— Data provided —

————

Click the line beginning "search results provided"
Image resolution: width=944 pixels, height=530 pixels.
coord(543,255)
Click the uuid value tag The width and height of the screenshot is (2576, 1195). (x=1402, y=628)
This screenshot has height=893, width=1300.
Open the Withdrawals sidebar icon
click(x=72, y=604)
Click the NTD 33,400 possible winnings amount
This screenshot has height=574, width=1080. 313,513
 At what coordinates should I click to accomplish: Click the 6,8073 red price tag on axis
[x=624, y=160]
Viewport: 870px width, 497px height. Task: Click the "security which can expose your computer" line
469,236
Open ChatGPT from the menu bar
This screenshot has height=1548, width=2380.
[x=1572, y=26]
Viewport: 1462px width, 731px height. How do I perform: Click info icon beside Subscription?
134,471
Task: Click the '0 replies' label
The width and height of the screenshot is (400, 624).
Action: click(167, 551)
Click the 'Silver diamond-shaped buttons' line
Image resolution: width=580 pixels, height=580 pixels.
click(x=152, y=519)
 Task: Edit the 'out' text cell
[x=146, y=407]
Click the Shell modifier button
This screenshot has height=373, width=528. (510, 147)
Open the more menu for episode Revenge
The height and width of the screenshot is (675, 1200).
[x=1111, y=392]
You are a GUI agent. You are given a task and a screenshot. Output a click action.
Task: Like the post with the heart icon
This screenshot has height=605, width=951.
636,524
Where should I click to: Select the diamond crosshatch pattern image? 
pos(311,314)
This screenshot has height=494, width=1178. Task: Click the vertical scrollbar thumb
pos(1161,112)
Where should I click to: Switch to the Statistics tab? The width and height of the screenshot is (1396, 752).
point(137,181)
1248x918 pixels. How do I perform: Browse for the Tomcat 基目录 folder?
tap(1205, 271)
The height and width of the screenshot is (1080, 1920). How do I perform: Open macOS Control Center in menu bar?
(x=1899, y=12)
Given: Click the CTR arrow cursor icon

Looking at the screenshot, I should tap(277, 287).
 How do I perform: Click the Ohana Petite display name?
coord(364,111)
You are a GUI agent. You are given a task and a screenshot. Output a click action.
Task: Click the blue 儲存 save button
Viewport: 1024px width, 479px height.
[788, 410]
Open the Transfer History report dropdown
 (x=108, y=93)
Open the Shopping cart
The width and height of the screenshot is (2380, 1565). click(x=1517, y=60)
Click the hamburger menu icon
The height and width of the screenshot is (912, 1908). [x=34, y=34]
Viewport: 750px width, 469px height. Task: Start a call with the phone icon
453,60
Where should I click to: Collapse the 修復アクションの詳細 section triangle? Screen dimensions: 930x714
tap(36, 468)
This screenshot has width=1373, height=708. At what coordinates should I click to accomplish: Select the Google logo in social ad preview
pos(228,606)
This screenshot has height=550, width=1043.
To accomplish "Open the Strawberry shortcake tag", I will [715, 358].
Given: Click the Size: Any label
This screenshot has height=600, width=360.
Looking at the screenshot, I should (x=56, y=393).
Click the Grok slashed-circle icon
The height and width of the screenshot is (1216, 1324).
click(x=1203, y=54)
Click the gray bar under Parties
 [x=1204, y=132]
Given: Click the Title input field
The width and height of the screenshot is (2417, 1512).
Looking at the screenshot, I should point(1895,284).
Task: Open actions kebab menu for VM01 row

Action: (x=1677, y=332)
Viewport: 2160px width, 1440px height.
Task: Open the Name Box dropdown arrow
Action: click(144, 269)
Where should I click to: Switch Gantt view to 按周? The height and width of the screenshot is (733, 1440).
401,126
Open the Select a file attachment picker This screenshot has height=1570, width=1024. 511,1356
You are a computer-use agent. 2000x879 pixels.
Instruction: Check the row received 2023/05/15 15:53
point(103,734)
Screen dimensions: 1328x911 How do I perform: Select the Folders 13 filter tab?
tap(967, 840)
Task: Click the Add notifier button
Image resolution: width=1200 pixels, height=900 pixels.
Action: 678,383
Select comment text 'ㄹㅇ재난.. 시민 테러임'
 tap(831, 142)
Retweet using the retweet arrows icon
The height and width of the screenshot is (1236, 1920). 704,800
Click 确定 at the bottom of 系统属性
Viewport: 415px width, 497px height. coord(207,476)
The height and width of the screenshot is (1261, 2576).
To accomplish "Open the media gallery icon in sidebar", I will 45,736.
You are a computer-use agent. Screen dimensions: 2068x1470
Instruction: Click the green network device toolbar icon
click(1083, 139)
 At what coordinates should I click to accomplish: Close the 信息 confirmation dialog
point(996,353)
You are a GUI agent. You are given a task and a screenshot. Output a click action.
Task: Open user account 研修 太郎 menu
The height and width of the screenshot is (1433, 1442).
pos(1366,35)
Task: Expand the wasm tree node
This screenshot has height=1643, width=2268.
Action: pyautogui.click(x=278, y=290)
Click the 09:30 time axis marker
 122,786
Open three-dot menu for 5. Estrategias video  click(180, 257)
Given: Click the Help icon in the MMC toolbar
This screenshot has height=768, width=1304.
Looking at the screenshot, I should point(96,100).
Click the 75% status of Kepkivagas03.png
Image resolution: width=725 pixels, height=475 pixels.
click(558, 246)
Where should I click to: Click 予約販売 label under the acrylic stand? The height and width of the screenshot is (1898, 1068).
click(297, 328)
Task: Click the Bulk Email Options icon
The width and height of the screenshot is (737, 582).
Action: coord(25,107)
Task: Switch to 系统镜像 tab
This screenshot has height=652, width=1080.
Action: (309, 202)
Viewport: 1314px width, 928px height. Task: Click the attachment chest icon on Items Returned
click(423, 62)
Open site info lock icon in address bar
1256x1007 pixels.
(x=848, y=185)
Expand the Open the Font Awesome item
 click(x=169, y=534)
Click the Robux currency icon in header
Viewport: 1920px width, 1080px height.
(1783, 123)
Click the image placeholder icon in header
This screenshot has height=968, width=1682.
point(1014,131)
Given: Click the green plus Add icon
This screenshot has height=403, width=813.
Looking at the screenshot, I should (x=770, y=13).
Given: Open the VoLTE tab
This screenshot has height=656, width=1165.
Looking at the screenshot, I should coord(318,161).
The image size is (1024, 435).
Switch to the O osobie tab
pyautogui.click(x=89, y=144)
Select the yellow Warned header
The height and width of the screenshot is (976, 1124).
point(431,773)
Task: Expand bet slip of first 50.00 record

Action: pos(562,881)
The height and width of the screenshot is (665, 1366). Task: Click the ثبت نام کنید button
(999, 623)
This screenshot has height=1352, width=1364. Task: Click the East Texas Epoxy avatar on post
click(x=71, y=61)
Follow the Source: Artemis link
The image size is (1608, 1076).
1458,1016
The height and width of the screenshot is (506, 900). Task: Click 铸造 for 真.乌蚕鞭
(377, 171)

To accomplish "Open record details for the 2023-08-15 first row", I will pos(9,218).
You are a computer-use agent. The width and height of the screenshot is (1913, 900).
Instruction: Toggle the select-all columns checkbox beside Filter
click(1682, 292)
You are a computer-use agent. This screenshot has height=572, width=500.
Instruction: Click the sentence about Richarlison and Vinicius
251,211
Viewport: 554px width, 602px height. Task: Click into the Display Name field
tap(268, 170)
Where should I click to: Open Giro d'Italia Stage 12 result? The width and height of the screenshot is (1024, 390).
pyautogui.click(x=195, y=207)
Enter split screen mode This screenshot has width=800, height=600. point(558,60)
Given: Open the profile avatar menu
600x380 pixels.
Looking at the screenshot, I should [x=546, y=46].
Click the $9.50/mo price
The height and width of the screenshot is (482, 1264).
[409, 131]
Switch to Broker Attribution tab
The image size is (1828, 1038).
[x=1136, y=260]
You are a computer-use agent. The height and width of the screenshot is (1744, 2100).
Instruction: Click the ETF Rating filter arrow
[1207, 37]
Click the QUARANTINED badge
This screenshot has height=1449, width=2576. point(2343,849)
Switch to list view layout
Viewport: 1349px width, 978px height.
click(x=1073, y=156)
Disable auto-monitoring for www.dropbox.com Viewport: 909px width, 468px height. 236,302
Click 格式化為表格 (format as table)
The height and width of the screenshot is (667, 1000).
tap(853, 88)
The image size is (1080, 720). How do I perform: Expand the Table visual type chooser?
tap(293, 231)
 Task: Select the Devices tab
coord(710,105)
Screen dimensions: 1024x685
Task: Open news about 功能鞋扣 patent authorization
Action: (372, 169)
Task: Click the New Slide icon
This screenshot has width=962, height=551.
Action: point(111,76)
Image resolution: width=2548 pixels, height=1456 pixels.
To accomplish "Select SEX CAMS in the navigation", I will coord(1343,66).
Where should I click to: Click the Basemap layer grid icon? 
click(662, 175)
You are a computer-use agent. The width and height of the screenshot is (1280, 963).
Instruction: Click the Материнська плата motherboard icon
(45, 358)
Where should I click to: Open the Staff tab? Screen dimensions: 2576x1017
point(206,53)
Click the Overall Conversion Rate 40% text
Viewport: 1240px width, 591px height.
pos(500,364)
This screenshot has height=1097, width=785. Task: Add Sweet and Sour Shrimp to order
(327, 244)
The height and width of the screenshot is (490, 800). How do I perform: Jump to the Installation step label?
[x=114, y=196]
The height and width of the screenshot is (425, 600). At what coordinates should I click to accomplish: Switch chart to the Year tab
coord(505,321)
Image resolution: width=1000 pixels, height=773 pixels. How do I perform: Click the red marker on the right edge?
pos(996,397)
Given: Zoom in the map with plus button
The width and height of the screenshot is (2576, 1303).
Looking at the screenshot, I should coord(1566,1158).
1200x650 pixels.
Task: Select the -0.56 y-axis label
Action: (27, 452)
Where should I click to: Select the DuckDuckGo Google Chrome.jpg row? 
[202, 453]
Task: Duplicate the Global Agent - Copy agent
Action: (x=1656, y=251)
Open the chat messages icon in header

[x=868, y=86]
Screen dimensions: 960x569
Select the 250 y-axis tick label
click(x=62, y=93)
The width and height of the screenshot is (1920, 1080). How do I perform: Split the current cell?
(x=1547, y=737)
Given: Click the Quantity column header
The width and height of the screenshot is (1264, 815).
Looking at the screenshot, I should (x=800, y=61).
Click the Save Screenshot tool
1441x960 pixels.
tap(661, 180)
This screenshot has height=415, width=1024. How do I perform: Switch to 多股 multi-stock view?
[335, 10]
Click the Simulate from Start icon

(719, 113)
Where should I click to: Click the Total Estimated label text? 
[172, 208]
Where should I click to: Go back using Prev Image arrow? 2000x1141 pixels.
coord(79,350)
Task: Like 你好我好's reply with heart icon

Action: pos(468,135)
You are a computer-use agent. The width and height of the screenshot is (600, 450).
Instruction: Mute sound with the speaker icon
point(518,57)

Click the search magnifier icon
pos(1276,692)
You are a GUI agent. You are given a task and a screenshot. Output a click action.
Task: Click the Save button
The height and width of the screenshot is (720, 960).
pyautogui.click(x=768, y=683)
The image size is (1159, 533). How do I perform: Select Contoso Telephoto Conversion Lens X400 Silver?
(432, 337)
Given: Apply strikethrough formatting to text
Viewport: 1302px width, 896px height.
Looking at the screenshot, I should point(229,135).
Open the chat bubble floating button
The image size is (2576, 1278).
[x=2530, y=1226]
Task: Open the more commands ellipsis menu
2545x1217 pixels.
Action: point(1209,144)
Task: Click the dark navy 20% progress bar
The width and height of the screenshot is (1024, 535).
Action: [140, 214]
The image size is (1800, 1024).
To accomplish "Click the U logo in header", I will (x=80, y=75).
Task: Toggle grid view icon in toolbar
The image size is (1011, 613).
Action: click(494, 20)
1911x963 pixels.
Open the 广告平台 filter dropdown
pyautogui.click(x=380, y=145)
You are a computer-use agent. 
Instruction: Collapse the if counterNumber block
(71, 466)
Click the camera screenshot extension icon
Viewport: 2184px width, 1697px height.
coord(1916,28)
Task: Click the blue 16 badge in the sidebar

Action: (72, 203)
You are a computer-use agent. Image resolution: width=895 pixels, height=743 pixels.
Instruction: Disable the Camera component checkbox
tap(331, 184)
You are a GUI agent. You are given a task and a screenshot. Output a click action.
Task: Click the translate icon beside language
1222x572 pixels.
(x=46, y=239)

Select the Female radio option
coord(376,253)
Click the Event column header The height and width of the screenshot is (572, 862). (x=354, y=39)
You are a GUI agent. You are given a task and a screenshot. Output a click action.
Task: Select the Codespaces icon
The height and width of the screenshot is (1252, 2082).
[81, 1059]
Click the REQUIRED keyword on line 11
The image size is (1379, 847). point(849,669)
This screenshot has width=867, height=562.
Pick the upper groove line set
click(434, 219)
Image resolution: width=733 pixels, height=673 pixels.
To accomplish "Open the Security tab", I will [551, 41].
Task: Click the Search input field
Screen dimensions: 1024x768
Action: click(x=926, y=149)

————

— Task instructions —
Rewrite the stretch of the material from the line containing "Select the Female radio option" through the end, swapping "screenshot" for "screen capture" and leaving everything else unchanged.

— Output —
Select the Female radio option
coord(376,253)
Click the Event column header The height and width of the screen capture is (572, 862). (x=354, y=39)
You are a GUI agent. You are given a task and a screen capture. Output a click action.
Task: Select the Codespaces icon
The height and width of the screen capture is (1252, 2082).
[81, 1059]
Click the REQUIRED keyword on line 11
The image size is (1379, 847). point(849,669)
This screen capture has width=867, height=562.
Pick the upper groove line set
click(434, 219)
Image resolution: width=733 pixels, height=673 pixels.
To accomplish "Open the Security tab", I will [551, 41].
Task: Click the Search input field
Screen dimensions: 1024x768
Action: click(x=926, y=149)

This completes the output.